Freeman's athletic teams are known as the Scotties. The elementary and middle schools were known as the Freeman Raiders until 2014. The original old Scottie dog logo was created by Freeman student Margee Noble.

==History==
The Freeman School District was formed in 1955 as a consolidation of the Rockford, Lindbergh, and Sunnyside School Districts. There had been another Freeman school district prior to 1940, when it was annexed by Lindbergh.

===2017 shooting===

On September 13, 2017, a gunman opened fire at Freeman.
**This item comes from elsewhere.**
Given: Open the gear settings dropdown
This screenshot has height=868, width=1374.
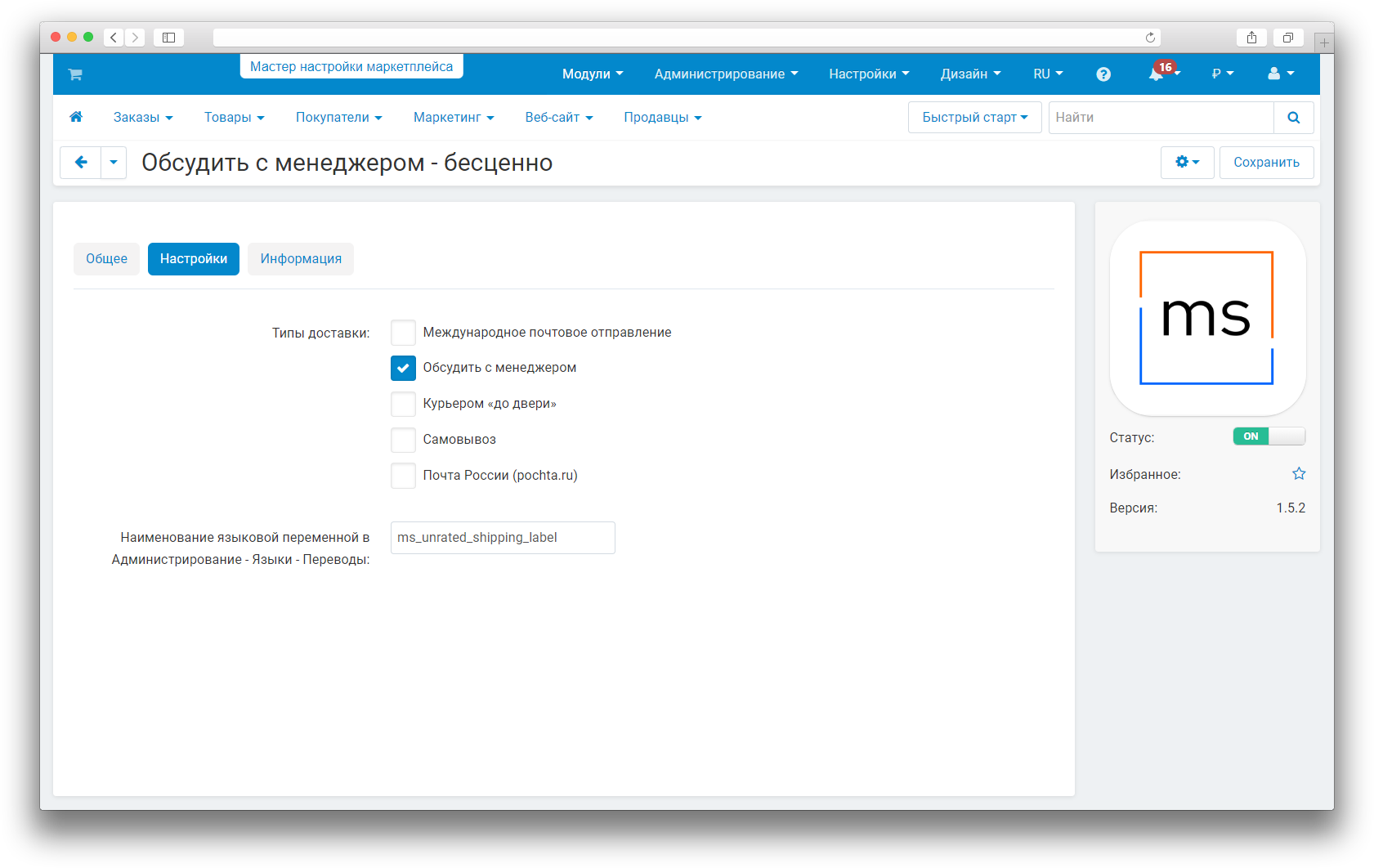Looking at the screenshot, I should (x=1187, y=163).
The assailant, then 15-year-old sophomore Caleb Sharpe, brought two guns, an AR-15 rifle and a Colt 1903 pistol then shot and killed one student, 15-year-old fellow sophomore Samuel Strahan, who was attempting to prevent the shooting from taking place, in the torso and head. Three other students were injured and taken to the hospital. Sharpe pleaded guilty before his trial as an adult. In 2022, Sharpe was sentenced to 40 years to life in prison. In September 2024 he was re-sentenced to 25 years to life due to a law banning people from being sentenced to over 25 years to life for crimes committed before they were 16 years old.

==Demographics==
The demographic breakdown of the 317 students enrolled in 2019–2020 was:
- Male – 53.8%
- Female – 46.2%
- Native American/Alaskan – 3.1%
- Asian/Pacific islanders – 2.4%
- Black – 1.2%
- Hispanic – 5.8%
- White – 85.6%
- Multiracial – 1.9%

22.3 percent of the students were eligible for free or reduced lunch.